CRYPTOPSY, The Book Of Suffering: Tome 1

CRYPTOPSY, The Book Of Suffering: Tome 1

I Cryptopsy possono essere considerati i progenitori di un certo death metal tecnico e brutale ormai in via d’estinzione. Pochi altri sono infatti così longevi nel settore del metal estremo, parliamo del resto di un gruppo in circolazione fin dal lontano 1988 (col nome di Necrosis).

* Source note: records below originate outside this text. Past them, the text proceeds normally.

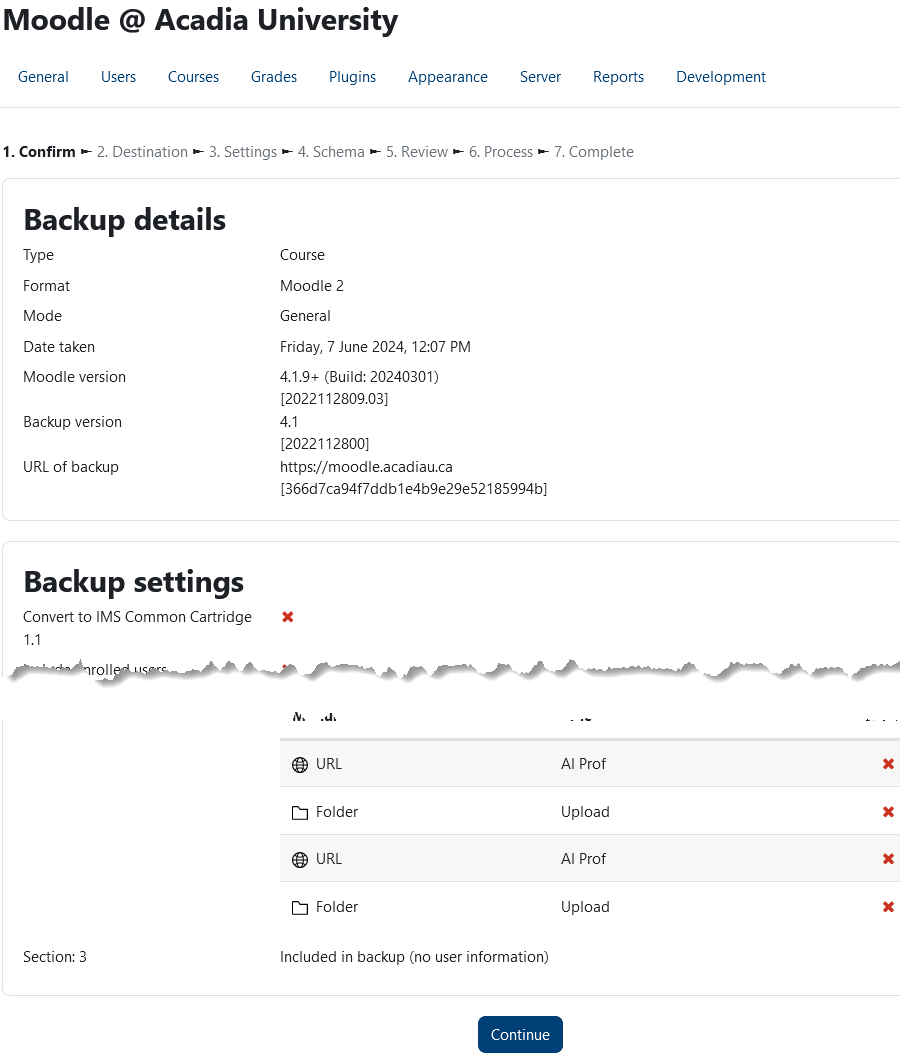Screen dimensions: 900x1060
Task: Click the red X in the second AI Prof row
Action: 888,859
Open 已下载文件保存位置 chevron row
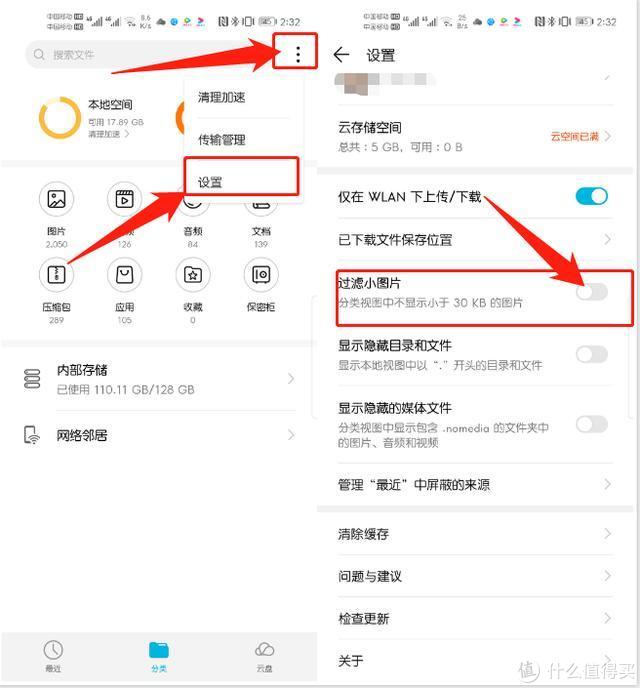 tap(475, 240)
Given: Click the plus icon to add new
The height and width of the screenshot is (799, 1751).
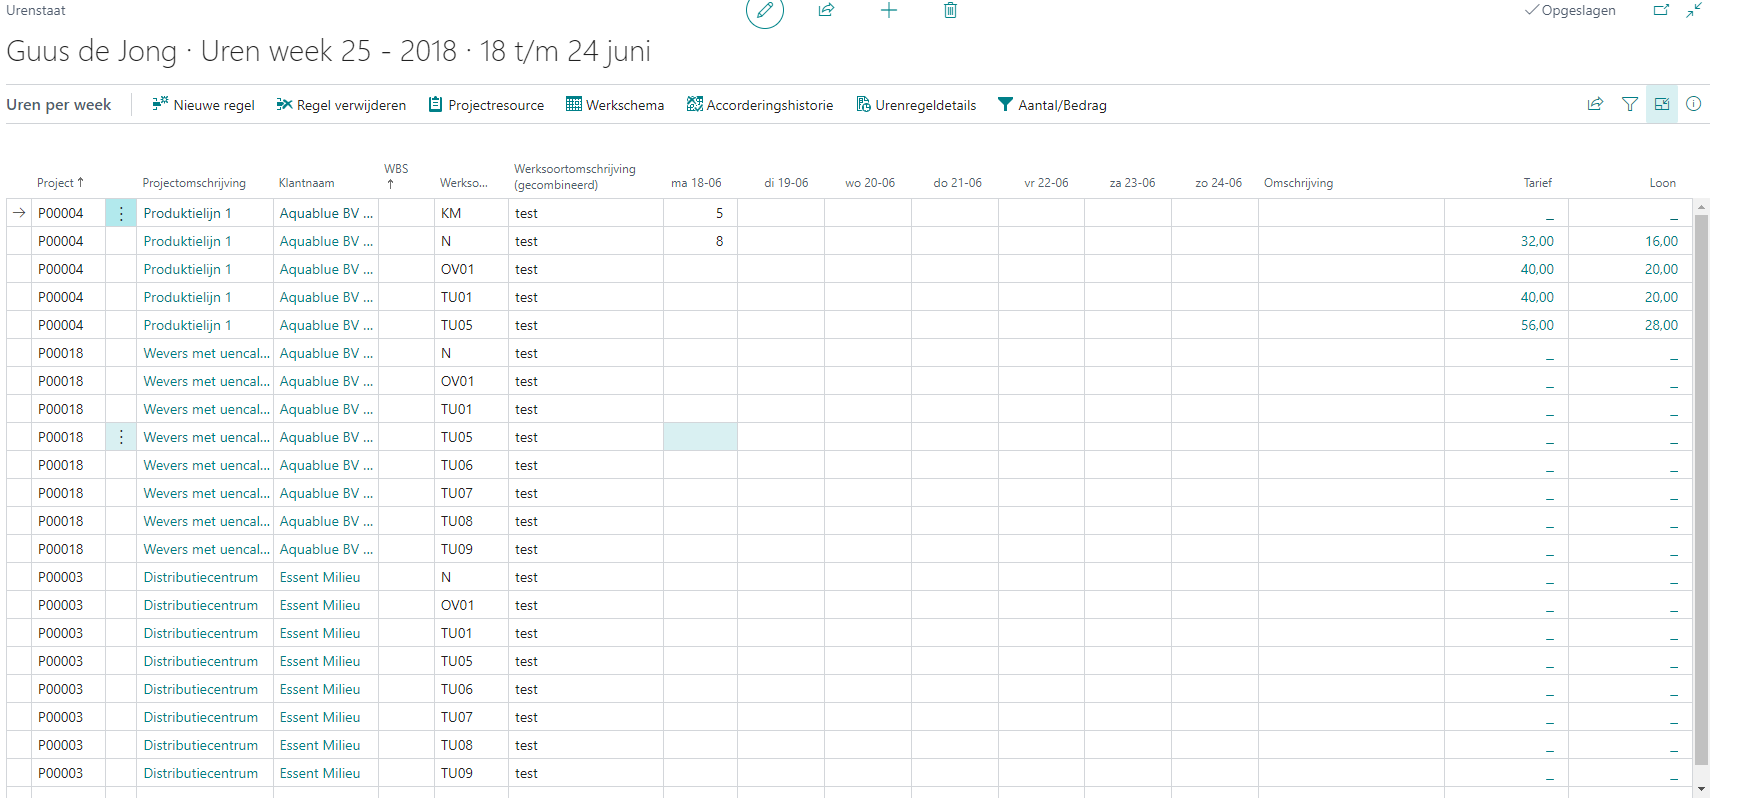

In seguito ad alcuni significativi cambiamenti di line-up, cinque album e la battuta d’arresto rappresentata dal disastroso Unspoken King del 2008, Flo Mournier (batteria) e soci sono tornati in forma nel 2012 con il loro settimo disco, che ha visto anche il rientro, purtroppo solo temporaneo, del chitarrista storico Jon Levasseur.

Quest’anno è la volta dell’ep The Book Of Suffering: Tome 1, composto da quattro pezzi per poco più di un quarto d’ora di durata complessiva. Il brano di apertura “Detritus (The One They Kept)” esplode in tutta la sua irruenza ed è oltremodo sorprendente, dato che in più di un momento il gruppo si allontana in modo sensibile dallo schema compositivo consueto: passaggi molto cupi si alternano infatti a cambi di tempo frenetici, mentre la voce di Matt McGachy, in evoluzione continua fin dal disco precedente, s’intreccia con la chitarra di Chris Donaldson fino a creare situazioni che lambiscono lidi quasi ambient. Quest’approccio consente ai canadesi di intraprendere direzioni musicali estreme del tutto nuove, mantenendo tra l’altro un elevato standard qualitativo. La cadenzata “The Knife, The Head And What Remains” rappresenta appieno il lato più tecnico dei Cryptopsy, grazie soprattutto al lavoro straordinario di Mournier dietro alla batteria, mentre la più melodica “Halothane Glow” esordisce su un acuto che può lasciare all’inizio perplessi per poi riprendersi con un passaggio di basso incisivo. L’unico problema con questo pezzo, come anche con la conclusiva “Framed By Blood”, brano di autentico brutal death metal privo di compromessi, è l’affinità troppo marcata di alcuni frangenti strumentali con lo stile dei Meshuggah.

In conclusione questo ep, complice una produzione eccellente e pur con le sperimentazioni effettuate, si rivela violento, rapido, incredibilmente efficace. Per gli amanti di lunga data del gruppo, ancora frastornati dalla direzione stilistica intrapresa con gli ultimi album, probabilmente The Book Of Suffering: Tome 1 non aggiungerà nulla di nuovo e non cambierà la situazione più di tanto. Tuttavia, in attesa della pubblicazione della seconda parte dell’ep, quanti (in verità pochi) tra di loro hanno avvertito comunque la presenza di incoraggianti segnali di ripresa nel disco omonimo del 2012 verranno catturati dal generale abbuiamento del suono e gioiranno finalmente della ritrovata coesione interna dei Cryptopsy.